(Saved entries)
::::::::

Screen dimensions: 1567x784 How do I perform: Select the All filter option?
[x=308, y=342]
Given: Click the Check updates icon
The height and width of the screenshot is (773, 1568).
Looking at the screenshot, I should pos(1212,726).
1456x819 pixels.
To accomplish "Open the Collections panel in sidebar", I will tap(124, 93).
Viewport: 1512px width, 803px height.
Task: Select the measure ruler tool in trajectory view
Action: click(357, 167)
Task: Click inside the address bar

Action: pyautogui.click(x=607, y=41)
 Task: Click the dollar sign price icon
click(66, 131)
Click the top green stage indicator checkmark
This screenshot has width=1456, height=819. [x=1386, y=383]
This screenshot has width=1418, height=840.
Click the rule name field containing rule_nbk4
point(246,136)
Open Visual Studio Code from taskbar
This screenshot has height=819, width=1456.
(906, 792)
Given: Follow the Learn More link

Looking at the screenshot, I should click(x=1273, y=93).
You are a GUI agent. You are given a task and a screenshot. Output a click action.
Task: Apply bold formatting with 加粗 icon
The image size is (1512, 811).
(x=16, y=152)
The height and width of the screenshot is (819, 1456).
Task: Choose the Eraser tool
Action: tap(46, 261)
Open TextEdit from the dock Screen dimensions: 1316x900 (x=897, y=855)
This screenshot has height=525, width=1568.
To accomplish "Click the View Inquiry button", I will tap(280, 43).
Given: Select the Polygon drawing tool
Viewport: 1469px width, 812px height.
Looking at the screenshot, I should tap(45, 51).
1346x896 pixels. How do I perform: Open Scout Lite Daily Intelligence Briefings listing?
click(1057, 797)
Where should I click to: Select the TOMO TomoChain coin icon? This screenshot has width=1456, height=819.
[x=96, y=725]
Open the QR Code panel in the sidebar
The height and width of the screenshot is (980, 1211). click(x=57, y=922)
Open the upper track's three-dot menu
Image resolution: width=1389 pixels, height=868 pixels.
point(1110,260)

::::::::

## Your instructions
Include both ends. Return the line holding "The image size is (1512, 811)." and all lines after it in the records above, exactly as written.

## Output of the exercise
The image size is (1512, 811).
(x=16, y=152)
The height and width of the screenshot is (819, 1456).
Task: Choose the Eraser tool
Action: tap(46, 261)
Open TextEdit from the dock Screen dimensions: 1316x900 (x=897, y=855)
This screenshot has height=525, width=1568.
To accomplish "Click the View Inquiry button", I will tap(280, 43).
Given: Select the Polygon drawing tool
Viewport: 1469px width, 812px height.
Looking at the screenshot, I should tap(45, 51).
1346x896 pixels. How do I perform: Open Scout Lite Daily Intelligence Briefings listing?
click(1057, 797)
Where should I click to: Select the TOMO TomoChain coin icon? This screenshot has width=1456, height=819.
[x=96, y=725]
Open the QR Code panel in the sidebar
The height and width of the screenshot is (980, 1211). click(x=57, y=922)
Open the upper track's three-dot menu
Image resolution: width=1389 pixels, height=868 pixels.
point(1110,260)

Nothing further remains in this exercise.